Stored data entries

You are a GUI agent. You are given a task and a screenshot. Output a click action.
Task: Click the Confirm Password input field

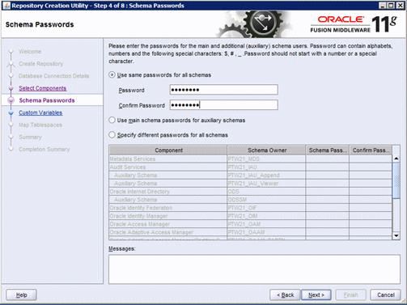coord(224,105)
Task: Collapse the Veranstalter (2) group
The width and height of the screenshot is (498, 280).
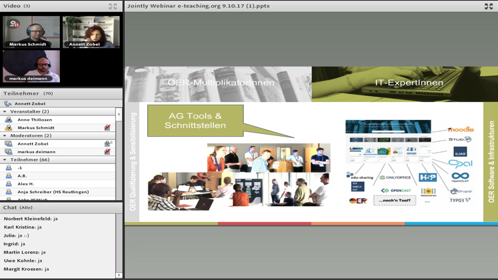Action: (x=5, y=112)
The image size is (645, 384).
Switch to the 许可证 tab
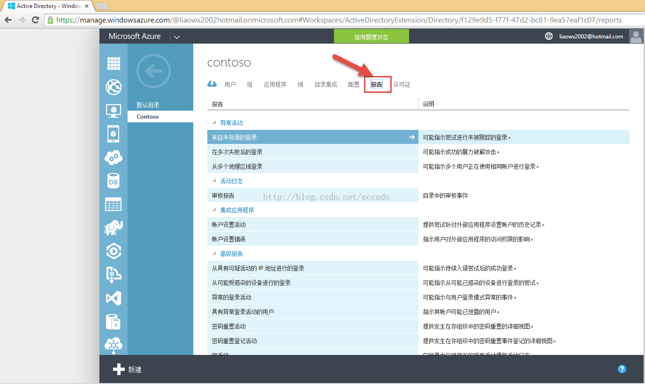(402, 85)
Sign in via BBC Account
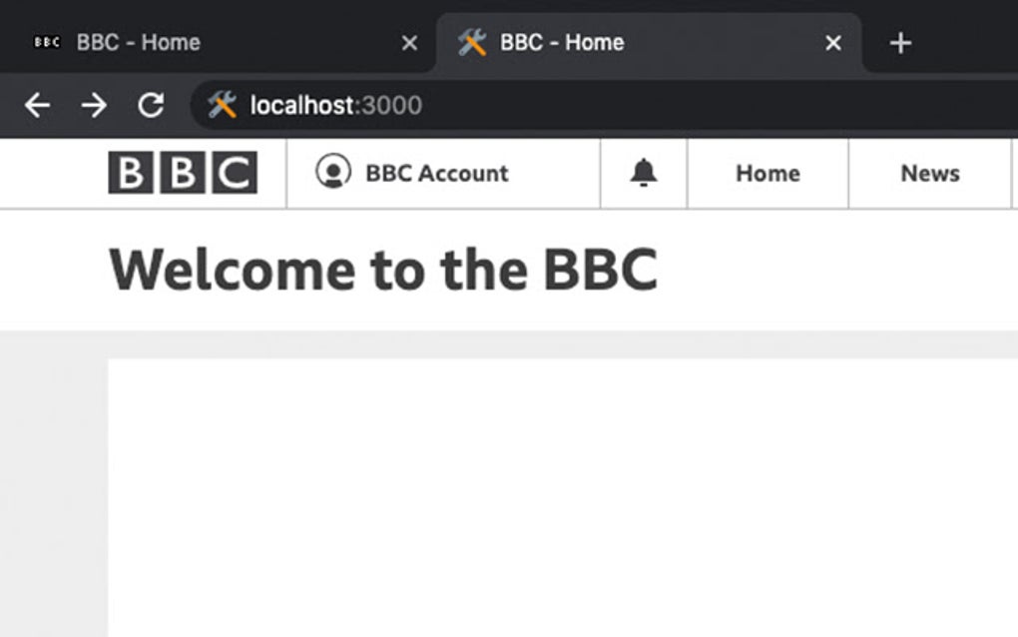 tap(436, 173)
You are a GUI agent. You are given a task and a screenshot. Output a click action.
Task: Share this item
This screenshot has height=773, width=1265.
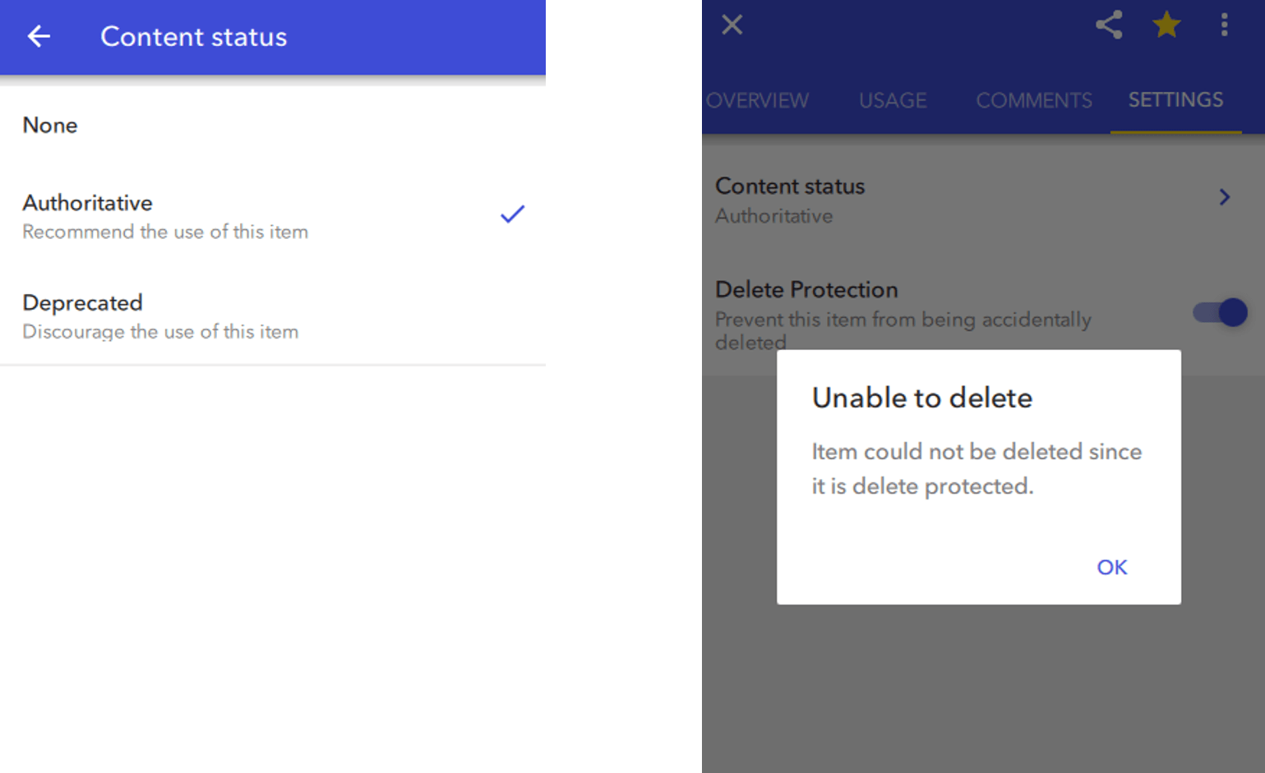[1109, 25]
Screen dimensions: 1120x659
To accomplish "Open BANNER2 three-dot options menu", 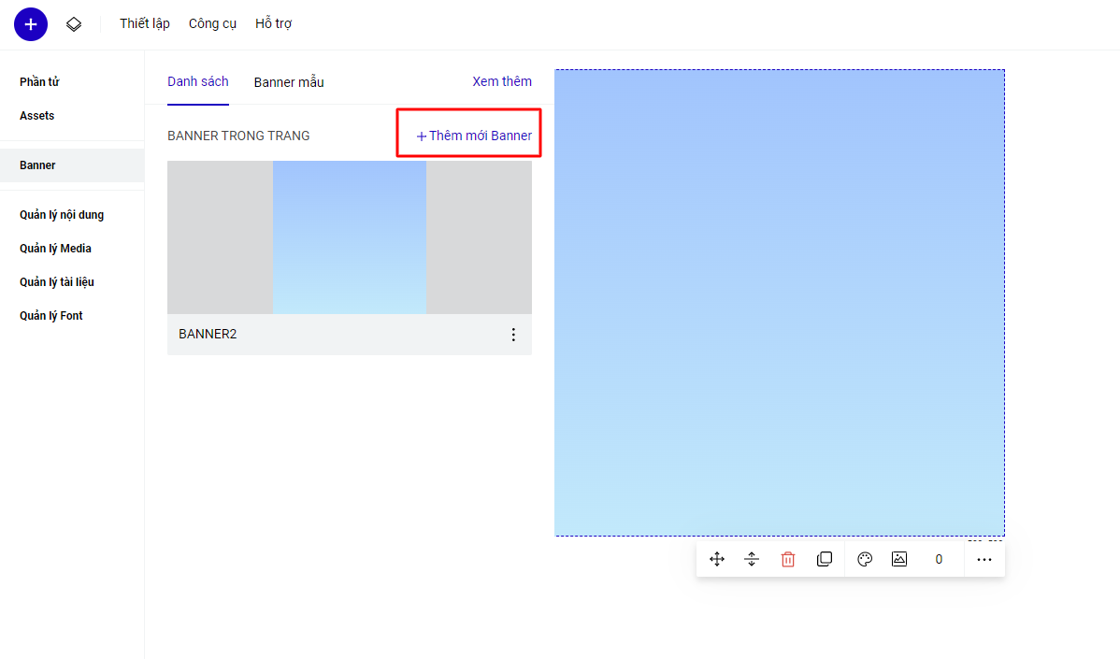I will pos(512,335).

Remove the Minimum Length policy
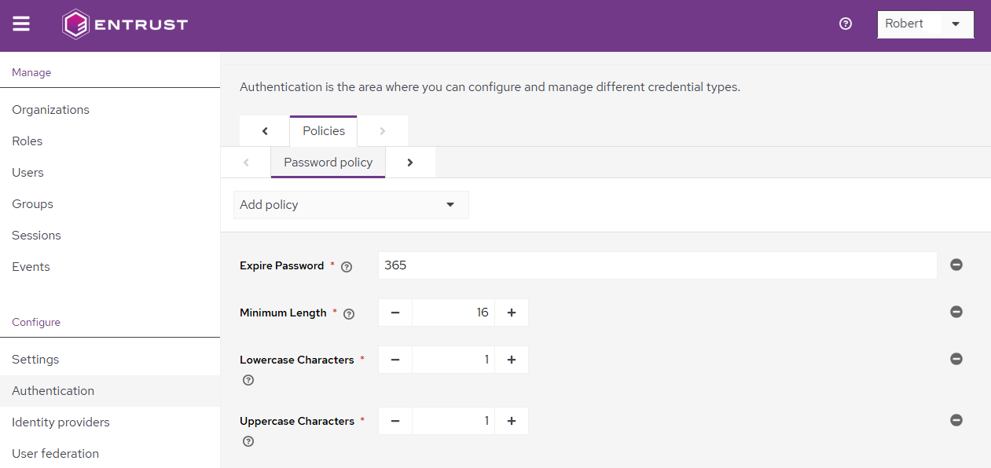pos(956,312)
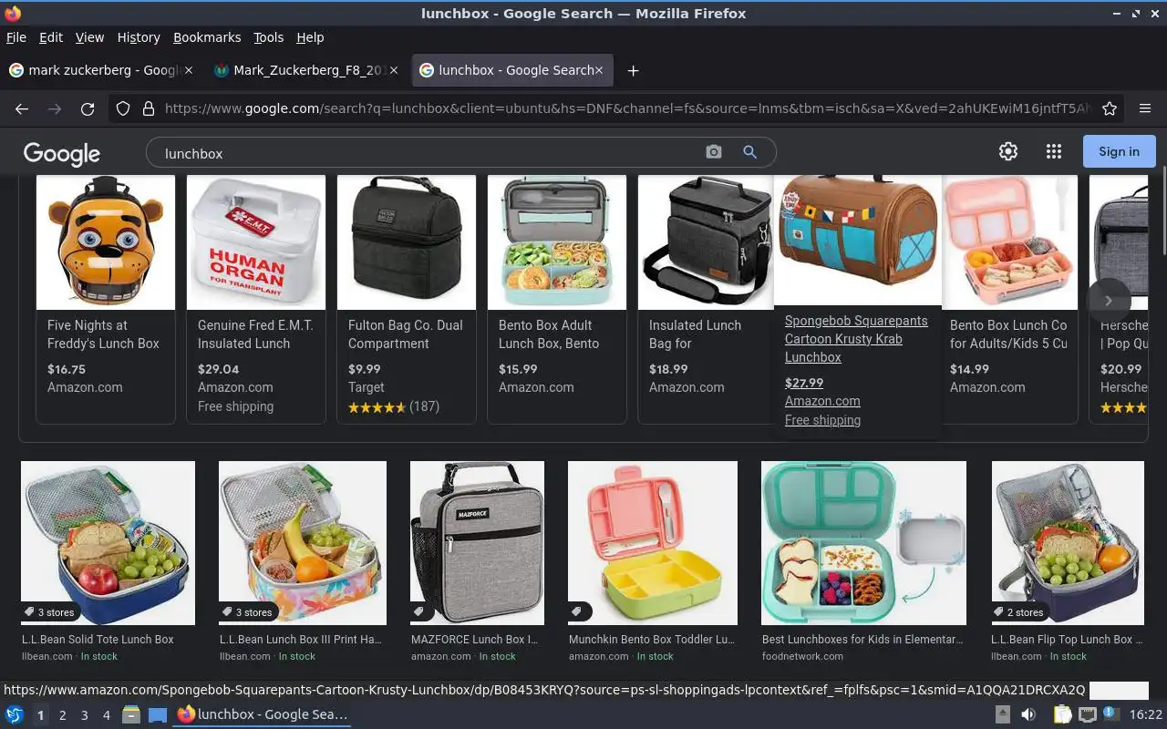The width and height of the screenshot is (1167, 729).
Task: Open a new browser tab
Action: coord(633,70)
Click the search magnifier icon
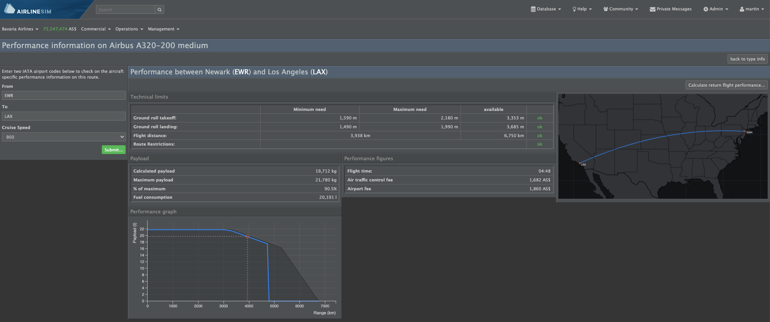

— WORK INSTRUCTIONS —
The lines to copy exactly start with the line above that has "The image size is (645, 384)." and go on through the line that has "Screen dimensions: 1120x659"; please include both, add nothing else, and omit the pictures.

— PROBLEM SOLUTION —
The image size is (645, 384).
Switch to the 许可证 tab
(402, 85)
Sign in via BBC Account
 tap(436, 173)
You are a GUI agent. You are given a task and a screenshot. Output a click action.
Task: Share this item
This screenshot has height=773, width=1265.
[1109, 25]
Screen dimensions: 1120x659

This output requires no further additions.